__Data in this exercise__:
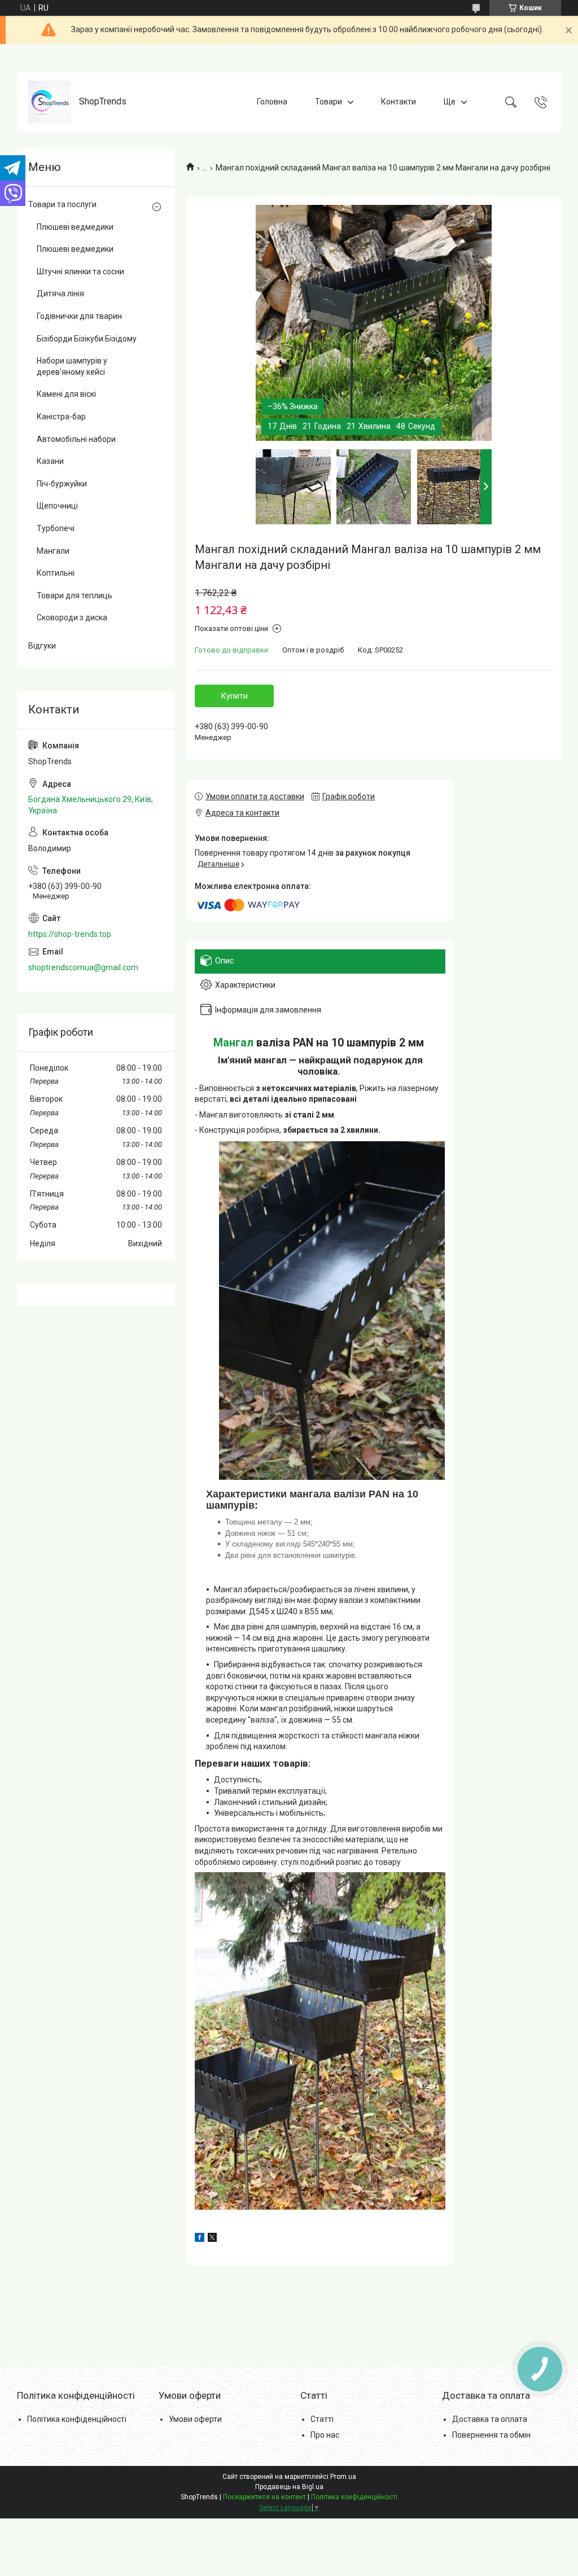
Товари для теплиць (74, 595)
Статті (322, 2419)
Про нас (324, 2434)
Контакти (398, 101)
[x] (212, 2239)
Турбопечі (56, 528)
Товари (328, 101)
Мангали (53, 550)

__What the task requires__: Repeat each entry above exactly. Omit the pictures.

__Response to the task__:
Товари для теплиць (74, 595)
Статті (322, 2419)
Про нас (324, 2434)
Контакти (398, 101)
[x] (212, 2239)
Турбопечі (56, 528)
Товари (328, 101)
Мангали (53, 550)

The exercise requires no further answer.